(Collected data entries)
┄┄┄┄┄┄┄┄┄┄┄┄┄┄┄┄┄┄┄┄
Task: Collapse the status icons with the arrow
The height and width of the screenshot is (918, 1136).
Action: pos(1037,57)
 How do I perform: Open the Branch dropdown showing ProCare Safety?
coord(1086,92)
┄┄┄┄┄┄┄┄┄┄┄┄┄┄┄┄┄┄┄┄
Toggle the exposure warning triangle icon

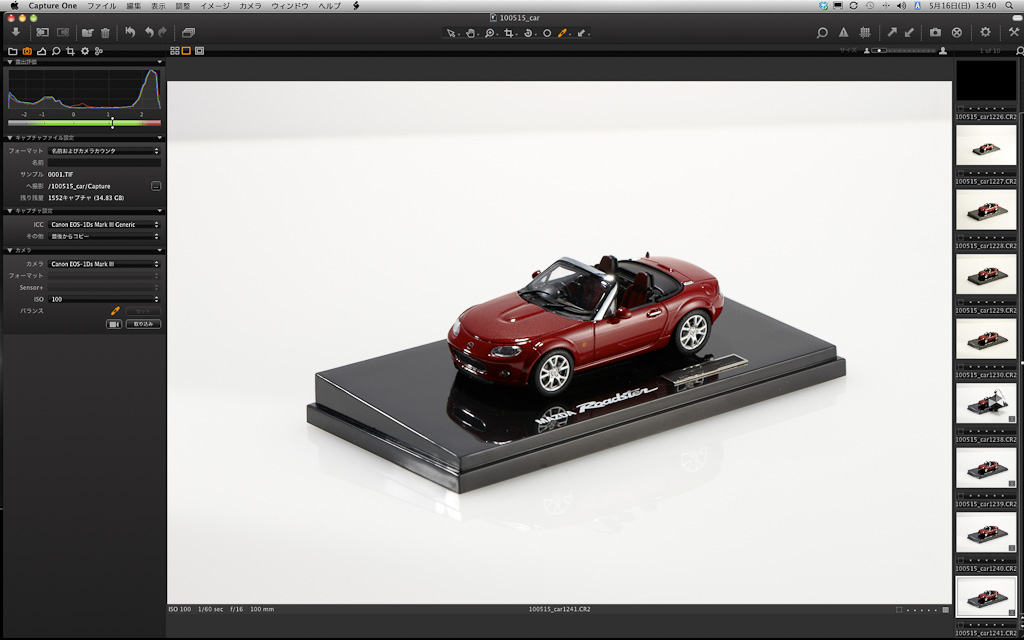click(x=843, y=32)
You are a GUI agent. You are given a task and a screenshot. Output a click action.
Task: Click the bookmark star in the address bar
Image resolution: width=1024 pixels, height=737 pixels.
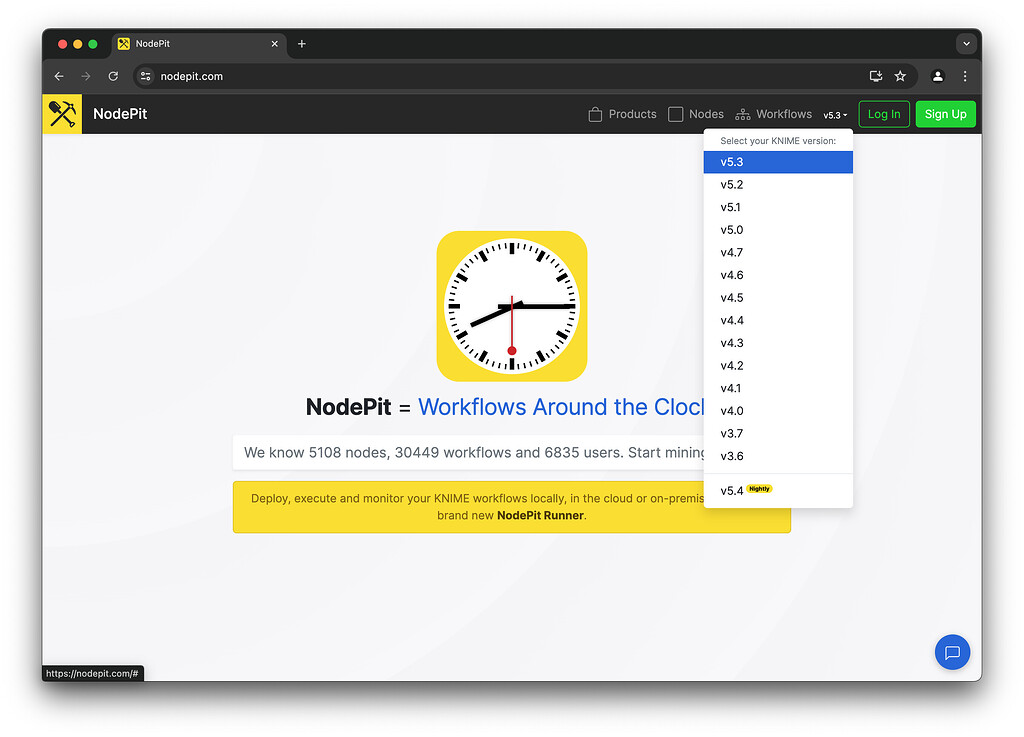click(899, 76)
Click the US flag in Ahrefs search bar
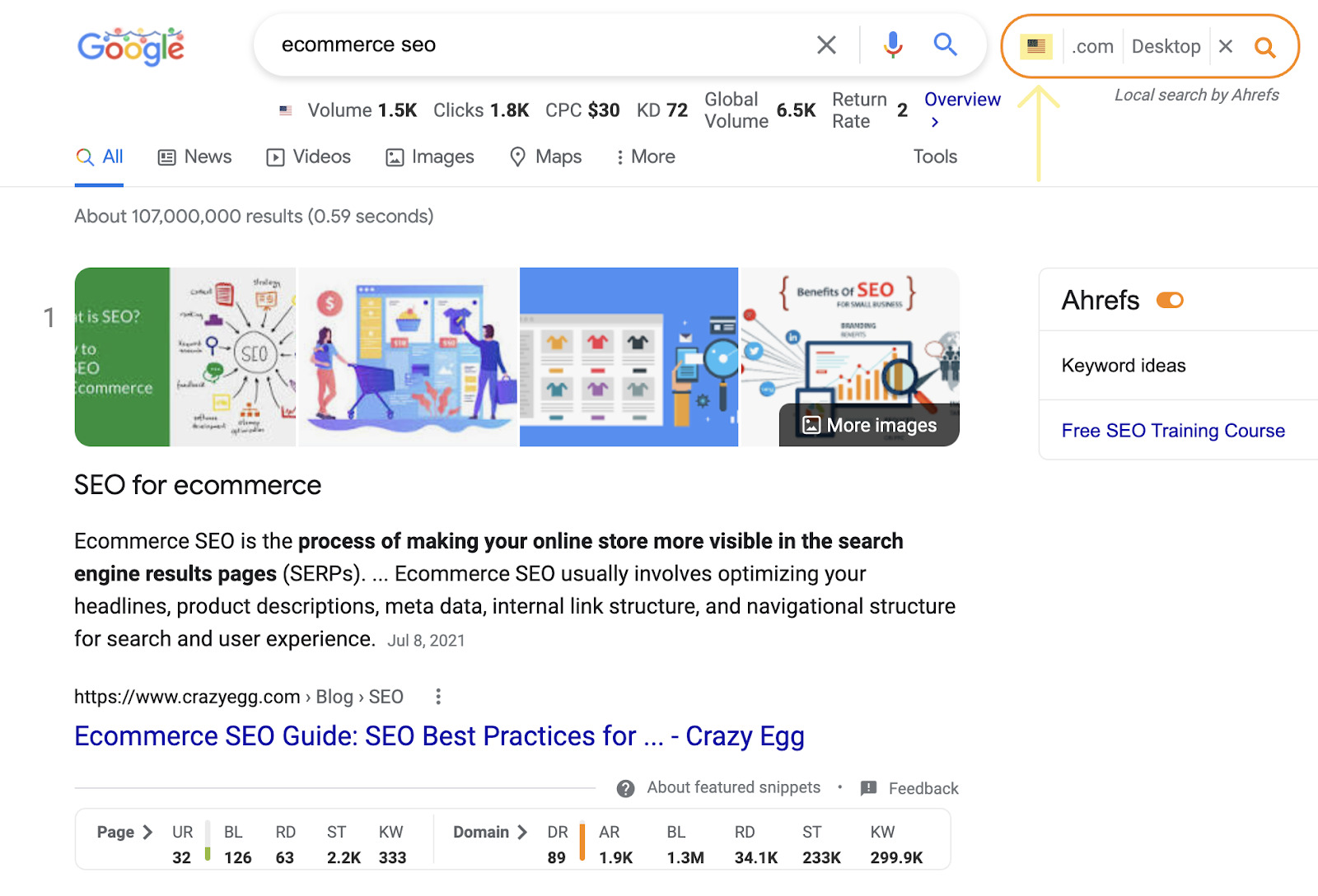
┄┄┄┄┄┄┄┄┄┄┄┄┄┄┄┄┄┄┄┄
Once the line with "Task: Click the" is found above, transcribe each line from it through the line with "Click the US flag in Ahrefs search bar", exactly, and omit the pictures.

* _FINISHED TASK_:
Task: Click the bookmark star in the address bar
Image resolution: width=1024 pixels, height=737 pixels.
click(899, 76)
Click the US flag in Ahrefs search bar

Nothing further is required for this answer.